EXERCISE: Line by line, give the data again exactly as it appears, but without pictures.

ENTRIES SUPPLIED:
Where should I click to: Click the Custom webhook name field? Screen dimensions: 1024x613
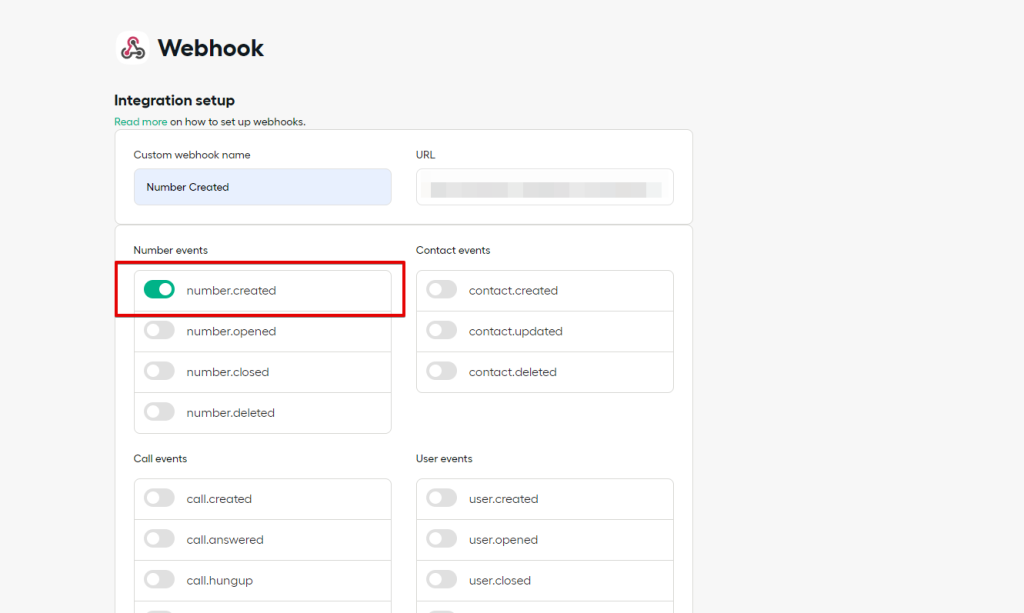coord(262,187)
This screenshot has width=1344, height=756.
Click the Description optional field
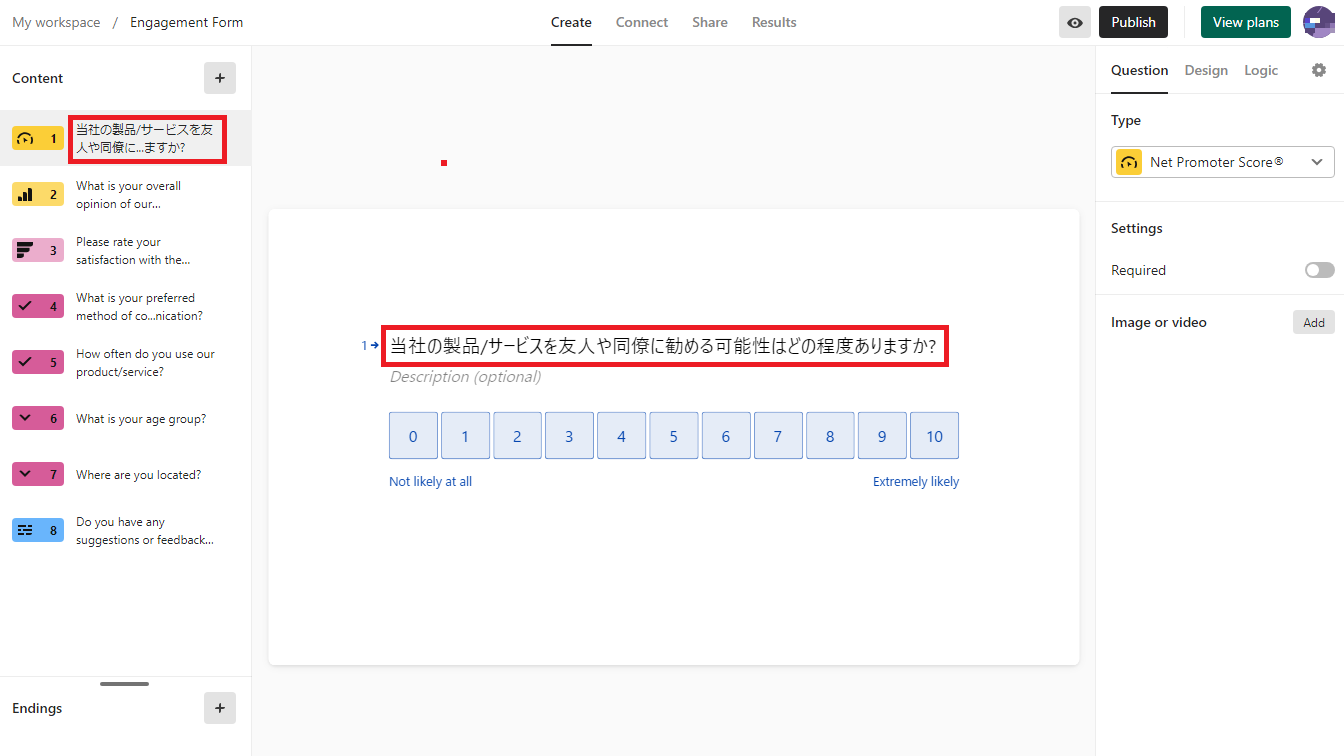pyautogui.click(x=465, y=377)
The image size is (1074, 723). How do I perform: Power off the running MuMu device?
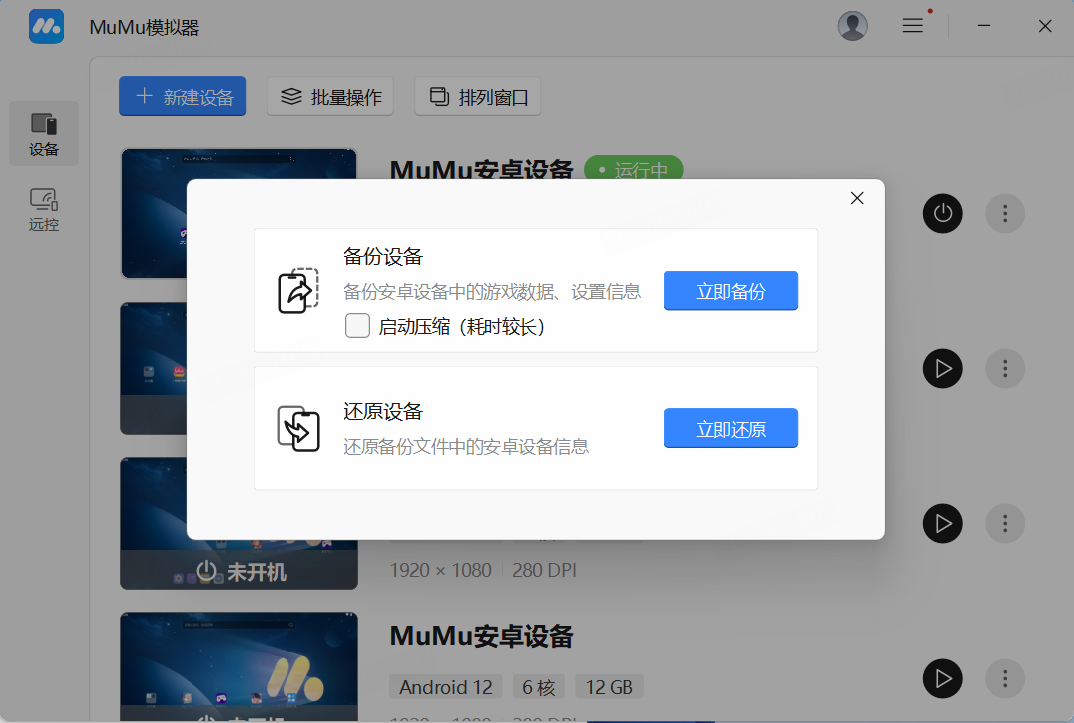pos(942,213)
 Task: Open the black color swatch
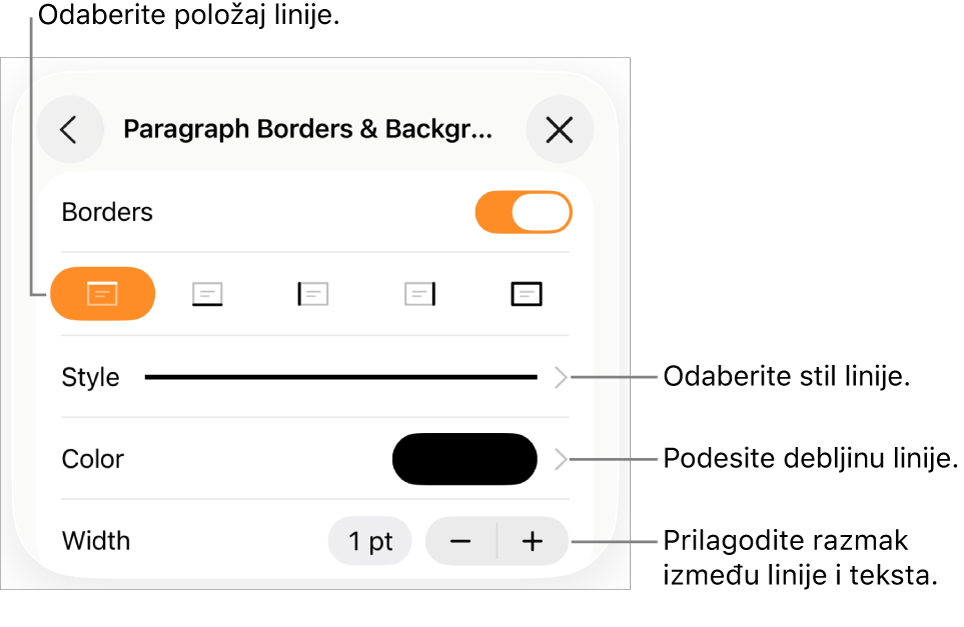(465, 459)
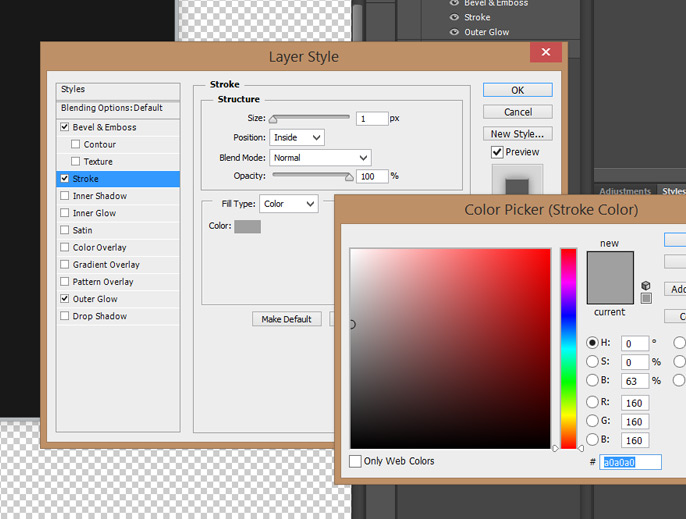Open the Blend Mode dropdown
686x519 pixels.
(320, 157)
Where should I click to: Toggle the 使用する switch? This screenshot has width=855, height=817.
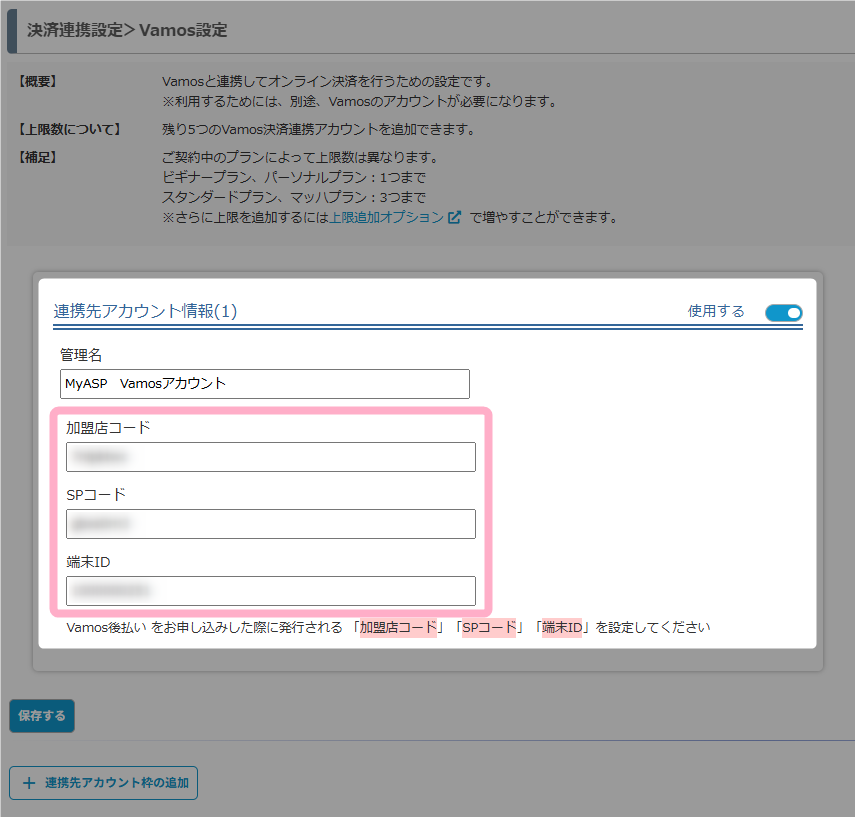coord(783,313)
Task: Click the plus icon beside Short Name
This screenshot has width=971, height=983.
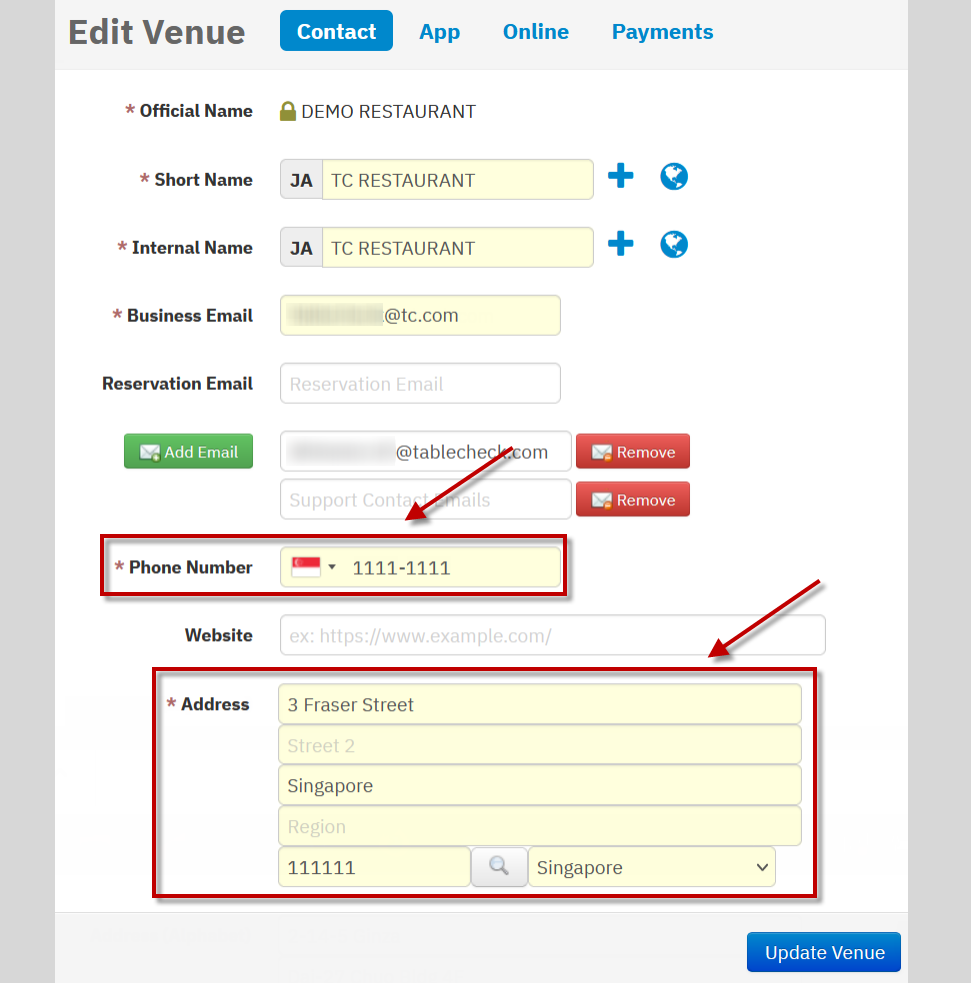Action: click(x=621, y=178)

YOUR SOLUTION:
Where should I click to: Click the Custom webhook name field? Screen dimensions: 1024x613
coord(262,187)
This screenshot has width=1344, height=756.
Click the Description optional field
pyautogui.click(x=465, y=377)
The image size is (1074, 723). How do I perform: Power off the running MuMu device?
pos(942,213)
 Task: Open the black color swatch
(465, 459)
Open the Blend Mode dropdown
686x519 pixels.
(320, 157)
Where should I click to: Toggle the 使用する switch? This screenshot has width=855, height=817.
coord(783,313)
Task: Click the plus icon beside Short Name
This screenshot has width=971, height=983.
Action: click(x=621, y=178)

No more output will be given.